§ **YOUR OBJECTIVE**
Return all the lines below, exactly as they read.

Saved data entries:
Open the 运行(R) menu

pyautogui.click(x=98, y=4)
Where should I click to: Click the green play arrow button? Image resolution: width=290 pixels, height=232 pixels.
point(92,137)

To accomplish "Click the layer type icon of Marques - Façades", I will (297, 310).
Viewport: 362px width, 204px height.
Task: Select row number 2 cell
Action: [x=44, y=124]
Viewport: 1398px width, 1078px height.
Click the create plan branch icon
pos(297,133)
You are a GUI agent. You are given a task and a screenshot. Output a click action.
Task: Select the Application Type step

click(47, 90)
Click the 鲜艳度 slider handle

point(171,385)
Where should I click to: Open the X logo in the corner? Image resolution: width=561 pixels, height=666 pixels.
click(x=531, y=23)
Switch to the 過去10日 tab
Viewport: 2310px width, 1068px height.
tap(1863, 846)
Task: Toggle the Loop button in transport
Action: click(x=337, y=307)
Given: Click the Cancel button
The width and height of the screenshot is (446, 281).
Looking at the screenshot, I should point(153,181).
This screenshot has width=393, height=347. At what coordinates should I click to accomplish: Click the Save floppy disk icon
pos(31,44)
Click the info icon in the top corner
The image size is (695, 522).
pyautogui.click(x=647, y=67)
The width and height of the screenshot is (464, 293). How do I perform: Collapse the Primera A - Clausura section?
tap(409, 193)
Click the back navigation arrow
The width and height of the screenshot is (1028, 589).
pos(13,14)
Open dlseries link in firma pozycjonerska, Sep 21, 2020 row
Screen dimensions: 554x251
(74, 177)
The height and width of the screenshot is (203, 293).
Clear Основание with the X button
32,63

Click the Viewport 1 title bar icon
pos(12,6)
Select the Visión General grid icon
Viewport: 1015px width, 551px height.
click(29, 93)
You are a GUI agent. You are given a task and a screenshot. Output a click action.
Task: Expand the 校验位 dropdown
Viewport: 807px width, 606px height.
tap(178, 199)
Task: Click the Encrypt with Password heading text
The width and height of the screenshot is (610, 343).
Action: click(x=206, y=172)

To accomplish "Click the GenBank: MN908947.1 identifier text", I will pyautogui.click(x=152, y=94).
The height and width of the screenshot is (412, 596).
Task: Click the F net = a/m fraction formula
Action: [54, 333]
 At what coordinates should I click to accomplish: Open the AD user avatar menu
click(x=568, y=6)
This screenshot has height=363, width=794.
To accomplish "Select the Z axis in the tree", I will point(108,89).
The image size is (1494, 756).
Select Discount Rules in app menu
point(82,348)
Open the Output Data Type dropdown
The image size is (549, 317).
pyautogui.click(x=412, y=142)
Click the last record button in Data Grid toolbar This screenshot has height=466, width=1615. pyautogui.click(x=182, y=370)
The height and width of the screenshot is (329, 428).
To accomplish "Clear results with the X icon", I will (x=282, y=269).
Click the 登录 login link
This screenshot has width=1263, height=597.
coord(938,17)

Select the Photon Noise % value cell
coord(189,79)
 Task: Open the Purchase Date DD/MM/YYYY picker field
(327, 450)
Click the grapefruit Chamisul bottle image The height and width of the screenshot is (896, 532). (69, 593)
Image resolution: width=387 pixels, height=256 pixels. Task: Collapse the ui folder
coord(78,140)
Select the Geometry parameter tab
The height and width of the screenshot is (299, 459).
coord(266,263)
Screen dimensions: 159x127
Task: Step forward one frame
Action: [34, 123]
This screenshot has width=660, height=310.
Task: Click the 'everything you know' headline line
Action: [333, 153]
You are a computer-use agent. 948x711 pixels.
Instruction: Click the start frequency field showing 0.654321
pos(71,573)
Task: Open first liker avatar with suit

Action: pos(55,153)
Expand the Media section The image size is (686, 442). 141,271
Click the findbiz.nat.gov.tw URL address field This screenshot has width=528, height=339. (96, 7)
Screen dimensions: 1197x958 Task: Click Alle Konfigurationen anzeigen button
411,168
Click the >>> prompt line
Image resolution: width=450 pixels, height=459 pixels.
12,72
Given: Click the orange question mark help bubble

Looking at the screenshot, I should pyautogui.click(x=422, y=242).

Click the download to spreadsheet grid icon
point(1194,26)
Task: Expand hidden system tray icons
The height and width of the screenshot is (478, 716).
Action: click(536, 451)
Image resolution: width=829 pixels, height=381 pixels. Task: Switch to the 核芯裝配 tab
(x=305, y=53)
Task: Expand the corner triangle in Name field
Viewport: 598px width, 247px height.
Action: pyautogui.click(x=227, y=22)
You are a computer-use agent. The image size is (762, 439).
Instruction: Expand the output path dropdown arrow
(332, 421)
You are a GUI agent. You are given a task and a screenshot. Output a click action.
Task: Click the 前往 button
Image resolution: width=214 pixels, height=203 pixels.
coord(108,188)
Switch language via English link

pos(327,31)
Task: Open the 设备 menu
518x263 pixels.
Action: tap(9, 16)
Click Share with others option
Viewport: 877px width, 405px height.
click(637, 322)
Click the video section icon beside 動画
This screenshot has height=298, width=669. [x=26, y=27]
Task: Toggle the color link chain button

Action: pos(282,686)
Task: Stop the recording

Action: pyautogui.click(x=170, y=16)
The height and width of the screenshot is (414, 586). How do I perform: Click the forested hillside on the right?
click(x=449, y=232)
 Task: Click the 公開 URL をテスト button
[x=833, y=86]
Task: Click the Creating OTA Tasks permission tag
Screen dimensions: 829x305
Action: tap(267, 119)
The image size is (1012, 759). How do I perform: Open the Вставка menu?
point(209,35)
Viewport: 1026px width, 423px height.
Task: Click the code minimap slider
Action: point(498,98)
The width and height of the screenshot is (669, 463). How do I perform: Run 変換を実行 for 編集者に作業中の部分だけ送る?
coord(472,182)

§ **ANSWER SECTION**
Open the 运行(R) menu

pyautogui.click(x=98, y=4)
Where should I click to: Click the green play arrow button? Image resolution: width=290 pixels, height=232 pixels.
point(92,137)

To accomplish "Click the layer type icon of Marques - Façades", I will (297, 310).
Viewport: 362px width, 204px height.
Task: Select row number 2 cell
Action: [x=44, y=124]
Viewport: 1398px width, 1078px height.
Click the create plan branch icon
pos(297,133)
You are a GUI agent. You are given a task and a screenshot. Output a click action.
Task: Select the Application Type step

click(47, 90)
Click the 鲜艳度 slider handle

point(171,385)
Where should I click to: Open the X logo in the corner? Image resolution: width=561 pixels, height=666 pixels.
click(x=531, y=23)
Switch to the 過去10日 tab
Viewport: 2310px width, 1068px height.
tap(1863, 846)
Task: Toggle the Loop button in transport
Action: click(x=337, y=307)
Given: Click the Cancel button
The width and height of the screenshot is (446, 281).
Looking at the screenshot, I should point(153,181).
This screenshot has width=393, height=347. At what coordinates should I click to accomplish: Click the Save floppy disk icon
pos(31,44)
Click the info icon in the top corner
The image size is (695, 522).
pyautogui.click(x=647, y=67)
The width and height of the screenshot is (464, 293). How do I perform: Collapse the Primera A - Clausura section?
tap(409, 193)
Click the back navigation arrow
The width and height of the screenshot is (1028, 589).
pos(13,14)
Open dlseries link in firma pozycjonerska, Sep 21, 2020 row
Screen dimensions: 554x251
(74, 177)
The height and width of the screenshot is (203, 293).
Clear Основание with the X button
32,63

Click the Viewport 1 title bar icon
pos(12,6)
Select the Visión General grid icon
Viewport: 1015px width, 551px height.
click(29, 93)
You are a GUI agent. You are given a task and a screenshot. Output a click action.
Task: Expand the 校验位 dropdown
Viewport: 807px width, 606px height.
tap(178, 199)
Task: Click the Encrypt with Password heading text
The width and height of the screenshot is (610, 343).
Action: click(x=206, y=172)

To accomplish "Click the GenBank: MN908947.1 identifier text", I will pyautogui.click(x=152, y=94).
The height and width of the screenshot is (412, 596).
Task: Click the F net = a/m fraction formula
Action: [54, 333]
 At what coordinates should I click to accomplish: Open the AD user avatar menu
click(x=568, y=6)
This screenshot has height=363, width=794.
To accomplish "Select the Z axis in the tree", I will point(108,89).
The image size is (1494, 756).
Select Discount Rules in app menu
point(82,348)
Open the Output Data Type dropdown
The image size is (549, 317).
pyautogui.click(x=412, y=142)
Click the last record button in Data Grid toolbar This screenshot has height=466, width=1615. pyautogui.click(x=182, y=370)
The height and width of the screenshot is (329, 428).
To accomplish "Clear results with the X icon", I will (x=282, y=269).
Click the 登录 login link
This screenshot has width=1263, height=597.
coord(938,17)

Select the Photon Noise % value cell
coord(189,79)
 Task: Open the Purchase Date DD/MM/YYYY picker field
(327, 450)
Click the grapefruit Chamisul bottle image The height and width of the screenshot is (896, 532). (69, 593)
Image resolution: width=387 pixels, height=256 pixels. Task: Collapse the ui folder
coord(78,140)
Select the Geometry parameter tab
The height and width of the screenshot is (299, 459).
coord(266,263)
Screen dimensions: 159x127
Task: Step forward one frame
Action: [34, 123]
This screenshot has width=660, height=310.
Task: Click the 'everything you know' headline line
Action: [333, 153]
You are a computer-use agent. 948x711 pixels.
Instruction: Click the start frequency field showing 0.654321
pos(71,573)
Task: Open first liker avatar with suit

Action: pos(55,153)
Expand the Media section The image size is (686, 442). 141,271
Click the findbiz.nat.gov.tw URL address field This screenshot has width=528, height=339. (96, 7)
Screen dimensions: 1197x958 Task: Click Alle Konfigurationen anzeigen button
411,168
Click the >>> prompt line
Image resolution: width=450 pixels, height=459 pixels.
12,72
Given: Click the orange question mark help bubble

Looking at the screenshot, I should pyautogui.click(x=422, y=242).

Click the download to spreadsheet grid icon
point(1194,26)
Task: Expand hidden system tray icons
The height and width of the screenshot is (478, 716).
Action: click(536, 451)
Image resolution: width=829 pixels, height=381 pixels. Task: Switch to the 核芯裝配 tab
(x=305, y=53)
Task: Expand the corner triangle in Name field
Viewport: 598px width, 247px height.
Action: pyautogui.click(x=227, y=22)
You are a computer-use agent. The image size is (762, 439).
Instruction: Expand the output path dropdown arrow
(332, 421)
You are a GUI agent. You are given a task and a screenshot. Output a click action.
Task: Click the 前往 button
Image resolution: width=214 pixels, height=203 pixels.
coord(108,188)
Switch language via English link

pos(327,31)
Task: Open the 设备 menu
518x263 pixels.
Action: tap(9, 16)
Click Share with others option
Viewport: 877px width, 405px height.
click(637, 322)
Click the video section icon beside 動画
This screenshot has height=298, width=669. [x=26, y=27]
Task: Toggle the color link chain button

Action: pos(282,686)
Task: Stop the recording

Action: pyautogui.click(x=170, y=16)
The height and width of the screenshot is (414, 586). How do I perform: Click the forested hillside on the right?
click(x=449, y=232)
 Task: Click the 公開 URL をテスト button
[x=833, y=86]
Task: Click the Creating OTA Tasks permission tag
Screen dimensions: 829x305
Action: tap(267, 119)
The image size is (1012, 759). How do I perform: Open the Вставка menu?
point(209,35)
Viewport: 1026px width, 423px height.
Task: Click the code minimap slider
Action: point(498,98)
The width and height of the screenshot is (669, 463). How do I perform: Run 変換を実行 for 編集者に作業中の部分だけ送る?
coord(472,182)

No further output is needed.